Quatre vérifications précèdent toute création, et chaque refus dit laquelle :
- l'environnement doit être multi-client et actif — on n'ajoute pas d'instance à un environnement encore en construction ;
- le compte ne doit pas être suspendu pour impayés ;
- le nom d'instance doit être libre sur cet environnement ;
- un domaine personnalisé, si vous en donnez un, ne doit pas déjà appartenir à une autre instance.
Il existe aussi une limite de longueur qui surprend : le nom d'instance et celui de l'environnement forment ensemble un nom de base PostgreSQL, qui ne peut pas dépasser 63 caractères. Un nom long ajouté à un nom d'environnement long est refusé pour cette seule raison.
La création n'est pas instantanée. La ligne apparaît aussitôt le temps que la base soit créée et Odoo initialisé, puis elle devient active toute seule. En cas d'échec, la ligne le dit et propose Réessayer, qui relance l'installation sur la base déjà créée et vous affiche un nouveau mot de passe administrateur.
Le mot de passe affiché une seule fois
À la création d'une instance, la plateforme génère le mot de passe administrateur Odoo et vous l'affiche une seule fois. Il n'est stocké sous aucune forme relisible — ni par vous, ni par le support.
Copiez-le et remettez-le à votre client tout de suite. S'il est perdu, il reste la récupération de mot de passe depuis l'Odoo du client, ou une réinstallation, qui en génère un nouveau.
Les adresses : celle qui marche toujours, et celle qu'ils veulent
Chaque instance a deux adresses. L'adresse de la plateforme dérive du nom d'instance et continue de fonctionner quoi qu'il arrive. Un domaine personnalisé est celui que votre client voudra vraiment, et l'ajouter vous donne l'enregistrement DNS que le propriétaire du domaine doit créer.
Tant que cet enregistrement n'existe pas et que le certificat n'est pas émis, c'est l'adresse de la plateforme qui fonctionne. C'est le même mécanisme que le domaine personnalisé d'un environnement : le guide correspondant s'applique ici aussi, y compris l'ordre que l'on ne peut pas inverser — le DNS d'abord, le certificat ensuite.
Suspendre, reprendre, supprimer
Suspendre met une instance hors ligne sans rien détruire : les données restent, l'adresse cesse de répondre. C'est le bon levier pour un client qui a cessé de payer, et cela se défait en un clic.
Supprimer, non. Cela détruit la base de cette instance, et l'action est protégée par sa propre
permission — tenant.delete — au lieu d'être fondue dans la gestion courante. Un collaborateur peut donc
exploiter vos instances clientes toute la journée sans pouvoir en effacer une.
Trois permissions se partagent le travail : tenant.view pour voir la liste, tenant.manage pour
ajouter, suspendre et reprendre, et tenant.delete pour supprimer. Chacune peut être accordée sur un
seul environnement plutôt que sur toute l'équipe : un collaborateur peut ainsi recevoir les instances
d'un environnement et rien d'autre.
Mettre tout le monde à jour d'un coup
La raison d'exploiter ses clients ainsi, c'est qu'un seul déploiement les met tous à jour. Quand vous passez l'environnement à une nouvelle version d'Odoo, la vague de mise à jour, en haut de l'onglet, emmène chaque instance — et pas toutes en même temps.

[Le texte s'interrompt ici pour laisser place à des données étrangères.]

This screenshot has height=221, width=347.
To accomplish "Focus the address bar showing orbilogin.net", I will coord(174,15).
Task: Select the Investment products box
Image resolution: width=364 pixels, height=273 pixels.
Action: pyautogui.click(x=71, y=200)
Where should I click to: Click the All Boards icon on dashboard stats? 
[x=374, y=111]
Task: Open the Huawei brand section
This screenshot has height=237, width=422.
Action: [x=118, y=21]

L'ordre est ce qui compte :
- Votre propre base d'abord. L'espace de travail de l'environnement passe avant tout client : si la nouvelle version est cassée, vous la rencontrez avant eux.
- Puis une seule instance — le témoin. La vague s'arrête là et attend que vous regardiez.

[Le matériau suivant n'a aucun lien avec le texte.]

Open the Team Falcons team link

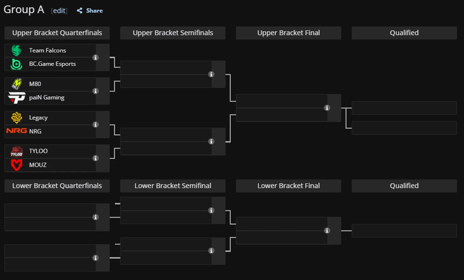tap(48, 50)
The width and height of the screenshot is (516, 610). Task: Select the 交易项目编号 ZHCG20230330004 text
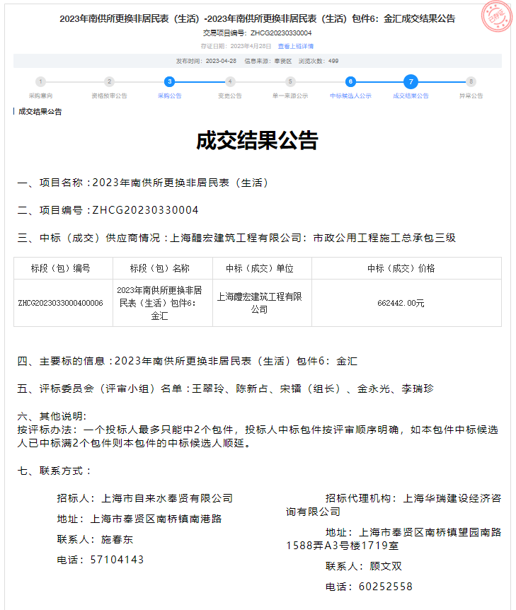(258, 33)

- Puis les autres, par lots, et uniquement dans la fenêtre de maintenance de chacune si elle en a une.
Une vague qui rencontre un échec se met en pause ; elle ne continue pas chez le reste de vos clients. Les instances déjà migrées restent où elles sont, et vous reprenez ou annulez une fois votre décision prise. Pour une opération qui touche tous vos clients, le premier échec est le moins coûteux auquel s'arrêter.